1. Extreme Ownership – You’ve probably heard me mention this title countless times already, but seriously, add it to the list. And if you’ve read it before, pick it up and read it again. Every time I read it, I pull out something new or am reminded of something I had lately forgot. Each lesson is explained through a combat story followed by the lesson, and then how to apply it to business.
2. Multipliers – I’ve also mentioned this one quite often to those around me. The first time I read it was at work in summary format, but then listened to the full book on audible because it’s so good. At it’s core, it explains what a multiplier is versus a diminisher.

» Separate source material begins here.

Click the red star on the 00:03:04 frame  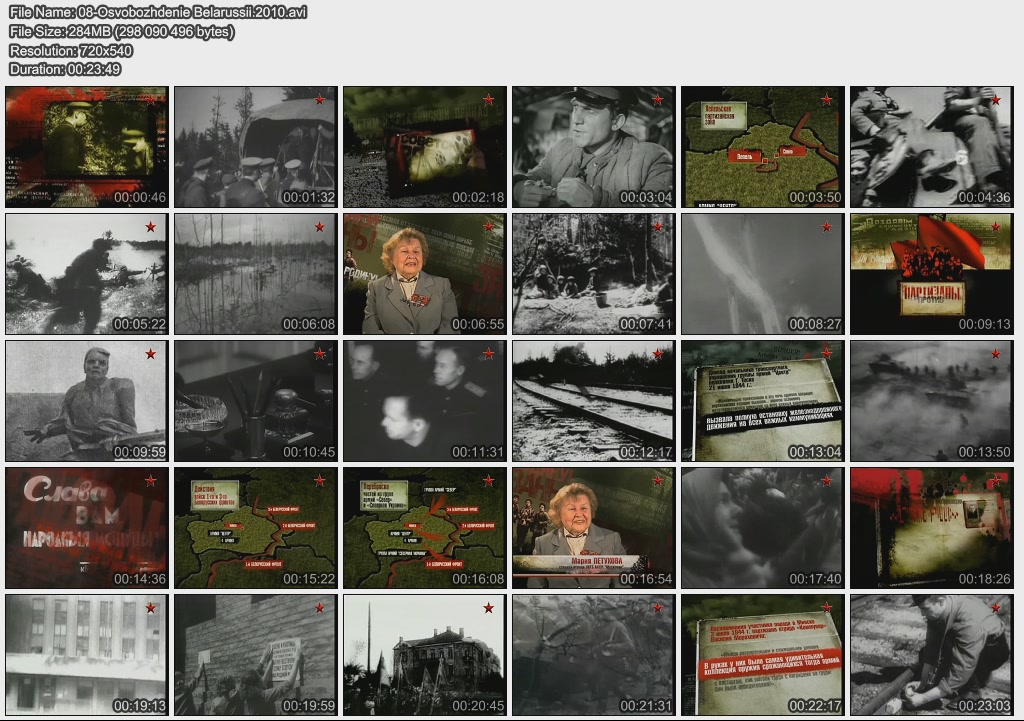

It illustrates how some of the things you are doing could be accidental diminisher tendencies and how approach them differently with a multiplier mindset.
3. Ideal Team Player – This one isn’t specifically about leadership, but if you aspire to lead a team well, I think you need to know yourself first. This goes into the three qualities you to have displayed not only in yourself, but in others too. The beginning of it is a leadership fable followed by the application. It’s an easy read with application that sticks with you.

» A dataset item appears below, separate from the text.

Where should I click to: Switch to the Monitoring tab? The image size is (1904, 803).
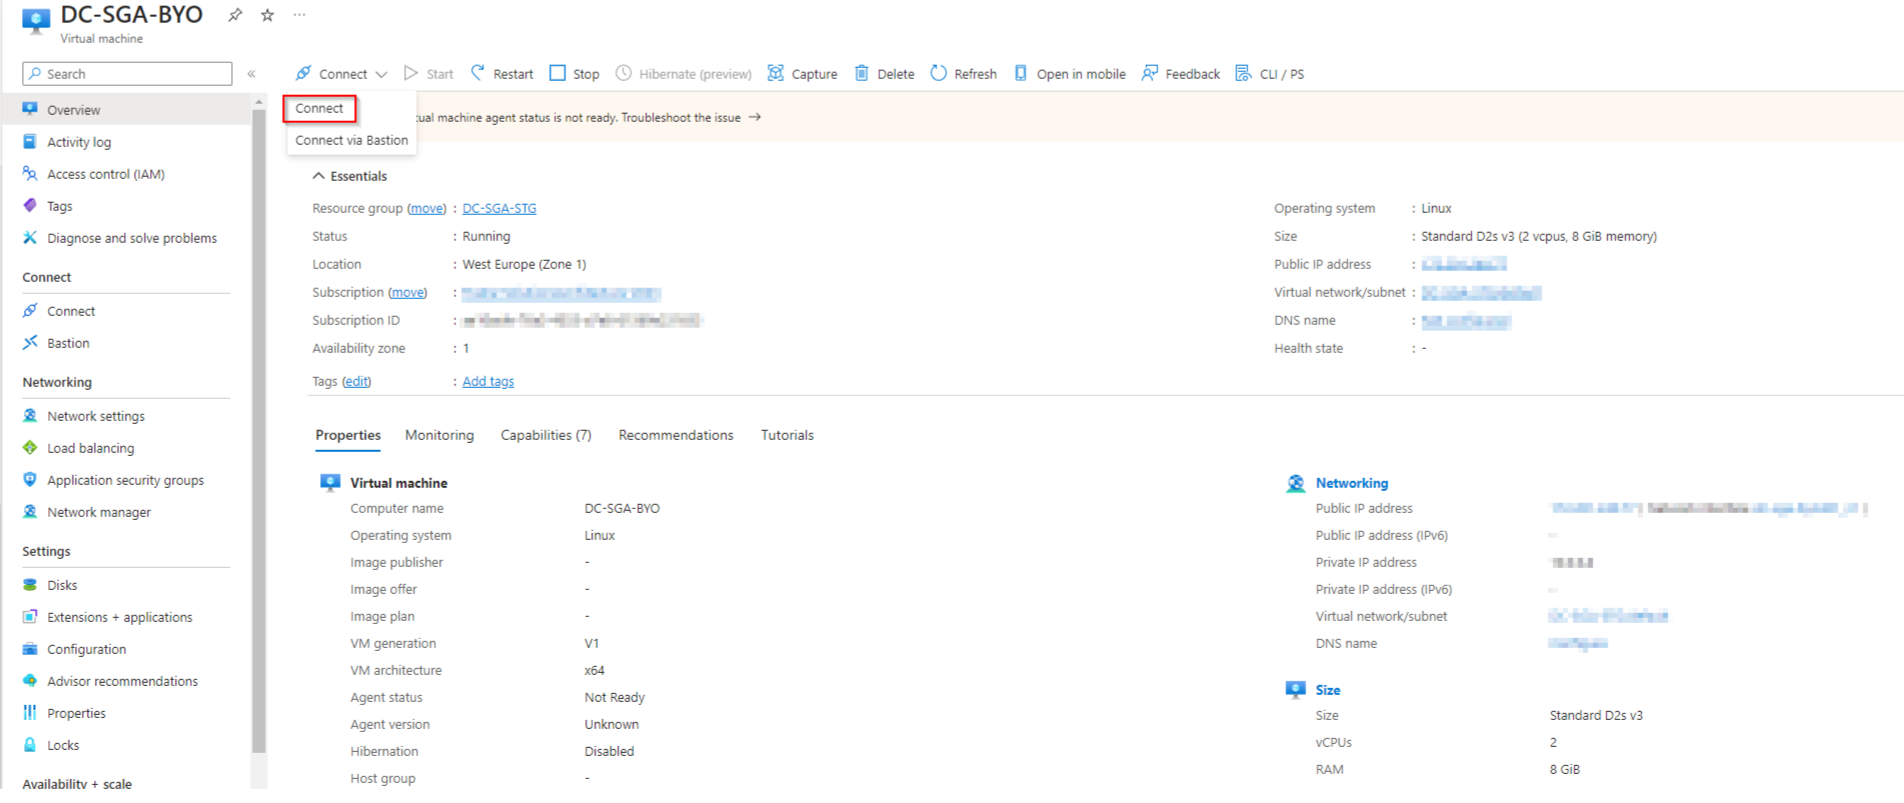tap(439, 435)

4. Mindset – I didn’t actually read this book. But I’ve read a summary of the book as well as watched Carol’s TedTalk and some additional articles on the growth versus fixed mindset. The concept of growth mindset is something that is brought up often in other leadership books which is why I am adding it to the list. If you aren’t familiar with this topic, please get interested in it and learn as much as you can. It really helps you understand the true mindset of an individual.
5. 13 Invaluable Laws of Growth – This one touches on a variety of areas where one can grow. It discusses your contribution, how you model your leadership for others, self awareness, and investment in others. It’s one of those where I’d take a week to fully invest in each chapter. There’s exercises after his chapters to really get you to personally dig into what he explained.
Are there any that didn’t make this list that you’d recommend?